» **Task item**
Every record must be copied exactly. Leave nothing out.

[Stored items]
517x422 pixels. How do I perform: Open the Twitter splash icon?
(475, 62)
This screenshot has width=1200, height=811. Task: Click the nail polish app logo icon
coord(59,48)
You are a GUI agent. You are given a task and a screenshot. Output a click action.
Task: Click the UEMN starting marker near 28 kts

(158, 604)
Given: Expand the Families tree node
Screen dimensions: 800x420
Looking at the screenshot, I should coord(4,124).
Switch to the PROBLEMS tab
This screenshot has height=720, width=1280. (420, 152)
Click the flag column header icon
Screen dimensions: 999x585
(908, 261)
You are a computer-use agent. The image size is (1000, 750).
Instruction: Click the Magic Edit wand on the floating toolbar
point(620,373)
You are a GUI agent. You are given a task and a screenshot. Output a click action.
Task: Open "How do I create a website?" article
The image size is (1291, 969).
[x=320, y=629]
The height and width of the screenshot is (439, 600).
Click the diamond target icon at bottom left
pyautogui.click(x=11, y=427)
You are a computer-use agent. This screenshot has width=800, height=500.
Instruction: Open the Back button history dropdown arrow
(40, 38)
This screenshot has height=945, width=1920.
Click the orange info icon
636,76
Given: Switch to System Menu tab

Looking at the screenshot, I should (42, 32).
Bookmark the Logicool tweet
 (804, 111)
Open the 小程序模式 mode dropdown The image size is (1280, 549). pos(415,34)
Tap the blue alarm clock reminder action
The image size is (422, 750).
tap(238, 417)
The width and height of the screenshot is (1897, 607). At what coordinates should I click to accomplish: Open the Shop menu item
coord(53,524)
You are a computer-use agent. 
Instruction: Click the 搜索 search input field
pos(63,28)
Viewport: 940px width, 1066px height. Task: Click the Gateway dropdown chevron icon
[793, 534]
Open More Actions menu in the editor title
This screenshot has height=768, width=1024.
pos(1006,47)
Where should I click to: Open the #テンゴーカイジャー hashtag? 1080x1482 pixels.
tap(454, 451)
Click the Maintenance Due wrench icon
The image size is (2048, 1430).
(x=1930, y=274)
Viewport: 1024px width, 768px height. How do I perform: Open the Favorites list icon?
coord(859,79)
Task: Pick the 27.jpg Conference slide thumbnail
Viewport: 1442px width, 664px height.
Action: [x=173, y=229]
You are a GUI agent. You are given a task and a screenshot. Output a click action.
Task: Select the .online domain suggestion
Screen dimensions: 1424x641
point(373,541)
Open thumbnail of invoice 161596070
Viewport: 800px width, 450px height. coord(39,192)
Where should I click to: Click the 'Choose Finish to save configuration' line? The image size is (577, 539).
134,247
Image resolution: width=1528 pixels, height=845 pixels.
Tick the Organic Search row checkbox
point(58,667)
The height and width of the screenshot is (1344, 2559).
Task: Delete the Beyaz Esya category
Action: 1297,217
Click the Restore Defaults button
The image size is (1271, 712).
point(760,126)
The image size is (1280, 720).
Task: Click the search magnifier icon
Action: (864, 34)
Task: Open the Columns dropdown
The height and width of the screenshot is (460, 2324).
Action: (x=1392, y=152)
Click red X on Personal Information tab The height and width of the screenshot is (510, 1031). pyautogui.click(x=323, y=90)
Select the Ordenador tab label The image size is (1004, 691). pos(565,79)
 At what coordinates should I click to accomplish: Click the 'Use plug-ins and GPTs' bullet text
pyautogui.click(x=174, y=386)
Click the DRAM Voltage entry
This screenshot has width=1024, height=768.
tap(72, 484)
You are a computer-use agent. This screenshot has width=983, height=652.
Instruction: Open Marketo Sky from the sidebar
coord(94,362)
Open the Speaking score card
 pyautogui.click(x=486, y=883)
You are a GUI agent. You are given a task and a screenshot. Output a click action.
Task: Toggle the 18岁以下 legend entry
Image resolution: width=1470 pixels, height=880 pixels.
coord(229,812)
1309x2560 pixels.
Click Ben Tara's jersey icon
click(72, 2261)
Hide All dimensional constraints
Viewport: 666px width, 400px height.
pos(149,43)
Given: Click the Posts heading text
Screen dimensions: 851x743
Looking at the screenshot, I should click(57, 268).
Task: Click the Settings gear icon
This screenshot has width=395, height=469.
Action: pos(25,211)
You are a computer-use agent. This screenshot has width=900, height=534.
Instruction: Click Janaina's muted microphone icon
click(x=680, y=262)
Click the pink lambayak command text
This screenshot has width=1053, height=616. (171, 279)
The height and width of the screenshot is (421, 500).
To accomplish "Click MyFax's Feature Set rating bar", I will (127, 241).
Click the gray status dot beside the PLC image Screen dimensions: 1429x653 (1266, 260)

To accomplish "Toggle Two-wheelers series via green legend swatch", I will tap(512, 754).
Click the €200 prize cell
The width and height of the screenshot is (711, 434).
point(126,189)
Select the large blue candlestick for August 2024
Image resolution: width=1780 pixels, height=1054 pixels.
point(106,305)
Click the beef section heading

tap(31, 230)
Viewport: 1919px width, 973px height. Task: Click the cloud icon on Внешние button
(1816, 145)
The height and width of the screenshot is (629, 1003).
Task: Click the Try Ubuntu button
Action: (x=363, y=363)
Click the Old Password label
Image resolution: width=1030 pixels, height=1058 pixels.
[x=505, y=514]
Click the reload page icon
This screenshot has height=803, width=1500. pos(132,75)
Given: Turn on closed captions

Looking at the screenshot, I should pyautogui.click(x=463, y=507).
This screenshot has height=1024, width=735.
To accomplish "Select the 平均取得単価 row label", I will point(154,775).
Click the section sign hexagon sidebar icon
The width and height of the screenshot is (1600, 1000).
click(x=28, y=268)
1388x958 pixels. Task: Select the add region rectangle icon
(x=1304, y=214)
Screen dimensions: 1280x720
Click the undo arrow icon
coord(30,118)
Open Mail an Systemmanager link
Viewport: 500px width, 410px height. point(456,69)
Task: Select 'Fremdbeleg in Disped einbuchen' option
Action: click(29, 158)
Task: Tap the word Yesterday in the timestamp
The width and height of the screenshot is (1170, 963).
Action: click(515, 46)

» **Solution for this exercise**
517x422 pixels. How do I perform: Open the Twitter splash icon?
(475, 62)
This screenshot has width=1200, height=811. Task: Click the nail polish app logo icon
coord(59,48)
You are a GUI agent. You are given a task and a screenshot. Output a click action.
Task: Click the UEMN starting marker near 28 kts

(158, 604)
Given: Expand the Families tree node
Screen dimensions: 800x420
Looking at the screenshot, I should coord(4,124).
Switch to the PROBLEMS tab
This screenshot has height=720, width=1280. (420, 152)
Click the flag column header icon
Screen dimensions: 999x585
(908, 261)
You are a computer-use agent. The image size is (1000, 750).
Instruction: Click the Magic Edit wand on the floating toolbar
point(620,373)
You are a GUI agent. You are given a task and a screenshot. Output a click action.
Task: Open "How do I create a website?" article
The image size is (1291, 969).
[x=320, y=629]
The height and width of the screenshot is (439, 600).
Click the diamond target icon at bottom left
pyautogui.click(x=11, y=427)
You are a computer-use agent. This screenshot has width=800, height=500.
Instruction: Open the Back button history dropdown arrow
(40, 38)
This screenshot has height=945, width=1920.
Click the orange info icon
636,76
Given: Switch to System Menu tab

Looking at the screenshot, I should (42, 32).
Bookmark the Logicool tweet
 (804, 111)
Open the 小程序模式 mode dropdown The image size is (1280, 549). pos(415,34)
Tap the blue alarm clock reminder action
The image size is (422, 750).
tap(238, 417)
The width and height of the screenshot is (1897, 607). At what coordinates should I click to accomplish: Open the Shop menu item
coord(53,524)
You are a computer-use agent. 
Instruction: Click the 搜索 search input field
pos(63,28)
Viewport: 940px width, 1066px height. Task: Click the Gateway dropdown chevron icon
[793, 534]
Open More Actions menu in the editor title
This screenshot has height=768, width=1024.
pos(1006,47)
Where should I click to: Open the #テンゴーカイジャー hashtag? 1080x1482 pixels.
tap(454, 451)
Click the Maintenance Due wrench icon
The image size is (2048, 1430).
(x=1930, y=274)
Viewport: 1024px width, 768px height. How do I perform: Open the Favorites list icon?
coord(859,79)
Task: Pick the 27.jpg Conference slide thumbnail
Viewport: 1442px width, 664px height.
Action: [x=173, y=229]
You are a GUI agent. You are given a task and a screenshot. Output a click action.
Task: Select the .online domain suggestion
Screen dimensions: 1424x641
point(373,541)
Open thumbnail of invoice 161596070
Viewport: 800px width, 450px height. coord(39,192)
Where should I click to: Click the 'Choose Finish to save configuration' line? The image size is (577, 539).
134,247
Image resolution: width=1528 pixels, height=845 pixels.
Tick the Organic Search row checkbox
point(58,667)
The height and width of the screenshot is (1344, 2559).
Task: Delete the Beyaz Esya category
Action: 1297,217
Click the Restore Defaults button
The image size is (1271, 712).
point(760,126)
The image size is (1280, 720).
Task: Click the search magnifier icon
Action: (864, 34)
Task: Open the Columns dropdown
The height and width of the screenshot is (460, 2324).
Action: (x=1392, y=152)
Click red X on Personal Information tab The height and width of the screenshot is (510, 1031). pyautogui.click(x=323, y=90)
Select the Ordenador tab label The image size is (1004, 691). pos(565,79)
 At what coordinates should I click to accomplish: Click the 'Use plug-ins and GPTs' bullet text
pyautogui.click(x=174, y=386)
Click the DRAM Voltage entry
This screenshot has width=1024, height=768.
tap(72, 484)
You are a computer-use agent. This screenshot has width=983, height=652.
Instruction: Open Marketo Sky from the sidebar
coord(94,362)
Open the Speaking score card
 pyautogui.click(x=486, y=883)
You are a GUI agent. You are given a task and a screenshot. Output a click action.
Task: Toggle the 18岁以下 legend entry
Image resolution: width=1470 pixels, height=880 pixels.
coord(229,812)
1309x2560 pixels.
Click Ben Tara's jersey icon
click(72, 2261)
Hide All dimensional constraints
Viewport: 666px width, 400px height.
pos(149,43)
Given: Click the Posts heading text
Screen dimensions: 851x743
Looking at the screenshot, I should click(57, 268).
Task: Click the Settings gear icon
This screenshot has width=395, height=469.
Action: pos(25,211)
You are a computer-use agent. This screenshot has width=900, height=534.
Instruction: Click Janaina's muted microphone icon
click(x=680, y=262)
Click the pink lambayak command text
This screenshot has width=1053, height=616. (171, 279)
The height and width of the screenshot is (421, 500).
To accomplish "Click MyFax's Feature Set rating bar", I will (127, 241).
Click the gray status dot beside the PLC image Screen dimensions: 1429x653 (1266, 260)

To accomplish "Toggle Two-wheelers series via green legend swatch", I will tap(512, 754).
Click the €200 prize cell
The width and height of the screenshot is (711, 434).
point(126,189)
Select the large blue candlestick for August 2024
Image resolution: width=1780 pixels, height=1054 pixels.
point(106,305)
Click the beef section heading

tap(31, 230)
Viewport: 1919px width, 973px height. Task: Click the cloud icon on Внешние button
(1816, 145)
The height and width of the screenshot is (629, 1003).
Task: Click the Try Ubuntu button
Action: (x=363, y=363)
Click the Old Password label
Image resolution: width=1030 pixels, height=1058 pixels.
[x=505, y=514]
Click the reload page icon
This screenshot has height=803, width=1500. pos(132,75)
Given: Turn on closed captions

Looking at the screenshot, I should pyautogui.click(x=463, y=507).
This screenshot has height=1024, width=735.
To accomplish "Select the 平均取得単価 row label", I will point(154,775).
Click the section sign hexagon sidebar icon
The width and height of the screenshot is (1600, 1000).
click(x=28, y=268)
1388x958 pixels. Task: Select the add region rectangle icon
(x=1304, y=214)
Screen dimensions: 1280x720
Click the undo arrow icon
coord(30,118)
Open Mail an Systemmanager link
Viewport: 500px width, 410px height. point(456,69)
Task: Select 'Fremdbeleg in Disped einbuchen' option
Action: click(29, 158)
Task: Tap the word Yesterday in the timestamp
The width and height of the screenshot is (1170, 963).
Action: click(515, 46)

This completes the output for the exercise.